I think this will affect us in ways we still can't imagine or don't know. I fully believe there will be a second round of Covid that will hit the US in early fall if not sooner, and I believe the second round may well be far worse. I believe that we haven't even started to see the effects on the world economy. I was reading something yesterday, and it made so much sense. The writer used two examples: movie theaters, and Las Vegas. Movie theaters are mostly owned by 3 companies in the US. One of them, sorry I don't remember which, was already struggling prior to having to close all the theaters. They are now not paying rent on any of their leased properties, and they have a huge debt payment due this summer ($500 million I think). Even if movie theaters opened tomorrow, think of the problems: how many people would show up? How would they rearrange the seating to conform with social distancing? How would the use of masks affect concession sales and consumption? How many showings of movies could they do knowing each theater would need to be heavily cleaned between each showing? Now add to this the fact that movie companies aren't releasing movies at the moment, or are streaming them. Trolls World Tour was released to streaming and made $100 million in its first 3 weeks. Hmmm. Is it worth releasing movies to theaters anymore? I expect most movie theaters to go out of business in the next year.

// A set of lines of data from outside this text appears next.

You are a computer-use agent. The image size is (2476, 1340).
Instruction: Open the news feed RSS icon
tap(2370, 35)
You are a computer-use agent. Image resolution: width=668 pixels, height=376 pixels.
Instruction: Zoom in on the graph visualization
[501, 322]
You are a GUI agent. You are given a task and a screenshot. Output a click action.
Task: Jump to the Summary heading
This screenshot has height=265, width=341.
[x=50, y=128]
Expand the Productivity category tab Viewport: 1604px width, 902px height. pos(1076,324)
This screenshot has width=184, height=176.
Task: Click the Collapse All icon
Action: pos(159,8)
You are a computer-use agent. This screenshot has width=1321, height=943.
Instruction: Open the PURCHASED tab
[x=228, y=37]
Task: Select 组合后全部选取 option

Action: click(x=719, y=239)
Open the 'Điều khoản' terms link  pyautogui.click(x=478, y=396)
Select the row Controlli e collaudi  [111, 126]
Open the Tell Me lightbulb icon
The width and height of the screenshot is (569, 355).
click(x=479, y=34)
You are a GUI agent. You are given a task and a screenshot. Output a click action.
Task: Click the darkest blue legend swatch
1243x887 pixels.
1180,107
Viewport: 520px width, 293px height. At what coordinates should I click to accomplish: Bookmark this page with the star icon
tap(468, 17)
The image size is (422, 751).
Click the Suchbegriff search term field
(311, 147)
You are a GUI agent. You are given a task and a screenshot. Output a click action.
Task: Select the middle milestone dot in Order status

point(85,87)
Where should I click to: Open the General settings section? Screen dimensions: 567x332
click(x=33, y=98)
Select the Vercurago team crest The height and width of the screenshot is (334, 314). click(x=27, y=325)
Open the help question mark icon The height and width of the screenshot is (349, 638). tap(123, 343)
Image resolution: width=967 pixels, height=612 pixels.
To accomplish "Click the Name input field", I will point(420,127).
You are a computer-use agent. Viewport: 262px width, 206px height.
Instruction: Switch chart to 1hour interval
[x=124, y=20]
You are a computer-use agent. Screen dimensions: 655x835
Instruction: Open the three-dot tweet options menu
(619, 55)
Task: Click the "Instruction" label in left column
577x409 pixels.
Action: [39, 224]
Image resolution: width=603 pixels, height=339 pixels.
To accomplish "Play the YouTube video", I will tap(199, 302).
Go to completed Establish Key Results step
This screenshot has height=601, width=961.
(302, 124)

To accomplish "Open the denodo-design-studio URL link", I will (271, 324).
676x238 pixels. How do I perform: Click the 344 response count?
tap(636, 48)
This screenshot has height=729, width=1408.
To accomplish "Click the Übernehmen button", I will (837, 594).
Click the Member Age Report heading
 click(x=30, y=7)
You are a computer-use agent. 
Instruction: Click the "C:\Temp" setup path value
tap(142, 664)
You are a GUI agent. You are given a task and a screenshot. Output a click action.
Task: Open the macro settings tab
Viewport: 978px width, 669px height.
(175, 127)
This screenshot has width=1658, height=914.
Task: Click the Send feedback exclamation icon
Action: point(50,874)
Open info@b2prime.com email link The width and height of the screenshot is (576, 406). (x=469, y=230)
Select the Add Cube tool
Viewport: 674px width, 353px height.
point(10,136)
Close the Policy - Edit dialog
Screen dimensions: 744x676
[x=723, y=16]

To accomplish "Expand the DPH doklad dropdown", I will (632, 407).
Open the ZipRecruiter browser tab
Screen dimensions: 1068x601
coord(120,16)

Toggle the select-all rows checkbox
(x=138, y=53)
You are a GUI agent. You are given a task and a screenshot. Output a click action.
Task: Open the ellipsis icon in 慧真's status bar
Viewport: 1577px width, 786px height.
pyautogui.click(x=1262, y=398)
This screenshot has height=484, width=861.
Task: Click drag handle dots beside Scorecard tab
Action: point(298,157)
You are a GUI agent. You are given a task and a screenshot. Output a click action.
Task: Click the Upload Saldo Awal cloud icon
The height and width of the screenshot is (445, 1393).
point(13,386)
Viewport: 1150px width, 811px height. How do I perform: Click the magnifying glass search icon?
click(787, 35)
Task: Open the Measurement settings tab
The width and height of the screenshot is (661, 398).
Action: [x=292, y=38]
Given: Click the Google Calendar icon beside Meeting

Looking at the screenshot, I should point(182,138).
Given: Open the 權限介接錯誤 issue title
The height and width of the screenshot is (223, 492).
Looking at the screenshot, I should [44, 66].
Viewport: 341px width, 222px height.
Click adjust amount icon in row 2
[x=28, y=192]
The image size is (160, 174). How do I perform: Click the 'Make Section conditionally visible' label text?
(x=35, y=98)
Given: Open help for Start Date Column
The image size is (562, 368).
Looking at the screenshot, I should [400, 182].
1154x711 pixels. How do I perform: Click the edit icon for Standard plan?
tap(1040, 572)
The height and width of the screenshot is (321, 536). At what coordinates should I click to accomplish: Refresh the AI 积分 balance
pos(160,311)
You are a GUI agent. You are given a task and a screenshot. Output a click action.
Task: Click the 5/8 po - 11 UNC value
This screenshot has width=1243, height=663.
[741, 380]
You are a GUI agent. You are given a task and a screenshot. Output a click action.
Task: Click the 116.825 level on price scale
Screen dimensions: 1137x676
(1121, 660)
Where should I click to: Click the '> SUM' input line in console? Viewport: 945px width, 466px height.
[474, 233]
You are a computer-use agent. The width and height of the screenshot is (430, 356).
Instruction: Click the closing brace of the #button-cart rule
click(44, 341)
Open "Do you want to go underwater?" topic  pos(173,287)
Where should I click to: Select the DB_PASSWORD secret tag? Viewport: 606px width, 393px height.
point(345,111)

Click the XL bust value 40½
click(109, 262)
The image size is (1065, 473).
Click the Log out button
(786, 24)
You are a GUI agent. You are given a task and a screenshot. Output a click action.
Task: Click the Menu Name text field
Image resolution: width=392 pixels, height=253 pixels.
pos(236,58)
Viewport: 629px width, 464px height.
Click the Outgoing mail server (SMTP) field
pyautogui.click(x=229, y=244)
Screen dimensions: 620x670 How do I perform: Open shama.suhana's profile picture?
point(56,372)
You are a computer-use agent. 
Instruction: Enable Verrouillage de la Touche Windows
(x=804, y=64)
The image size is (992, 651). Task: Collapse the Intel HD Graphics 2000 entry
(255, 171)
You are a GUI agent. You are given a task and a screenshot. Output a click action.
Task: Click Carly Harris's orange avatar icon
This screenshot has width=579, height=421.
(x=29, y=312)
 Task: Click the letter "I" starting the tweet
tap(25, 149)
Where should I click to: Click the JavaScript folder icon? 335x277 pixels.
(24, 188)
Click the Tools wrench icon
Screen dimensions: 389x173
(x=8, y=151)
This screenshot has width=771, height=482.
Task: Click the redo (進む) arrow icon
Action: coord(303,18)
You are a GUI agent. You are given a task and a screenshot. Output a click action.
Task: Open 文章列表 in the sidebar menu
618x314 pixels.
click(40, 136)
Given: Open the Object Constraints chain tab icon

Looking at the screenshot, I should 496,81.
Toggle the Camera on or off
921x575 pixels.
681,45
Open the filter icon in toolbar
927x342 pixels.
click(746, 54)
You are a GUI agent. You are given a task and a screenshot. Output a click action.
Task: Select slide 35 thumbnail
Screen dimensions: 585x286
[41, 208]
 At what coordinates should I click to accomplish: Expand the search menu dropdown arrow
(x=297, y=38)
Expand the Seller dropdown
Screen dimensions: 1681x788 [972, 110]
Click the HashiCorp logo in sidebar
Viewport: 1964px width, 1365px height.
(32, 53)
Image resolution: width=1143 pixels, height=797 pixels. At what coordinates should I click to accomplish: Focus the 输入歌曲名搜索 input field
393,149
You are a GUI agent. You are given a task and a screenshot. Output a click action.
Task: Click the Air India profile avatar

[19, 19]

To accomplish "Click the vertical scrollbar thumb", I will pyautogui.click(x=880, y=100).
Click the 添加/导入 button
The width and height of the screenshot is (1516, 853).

Suppose we "open" Las Vegas tomorrow. Normally 70,000 people arrive there daily. Obviously that number wouldn't be reached. Most people, surely, wouldn't go to Vegas (and remember a lot of them are from outside the US, so they won't be going). The shows either won't be happening, or they'll have to do a massive seating rearrangement. Casinos, restaurants, nightclubs, hotels. None will be unaffected. It may take Vegas a very long time to recover. This kind of thing will affect aspects of our lives that we can't even imagine at the moment. I believe the world economies will have to change radically.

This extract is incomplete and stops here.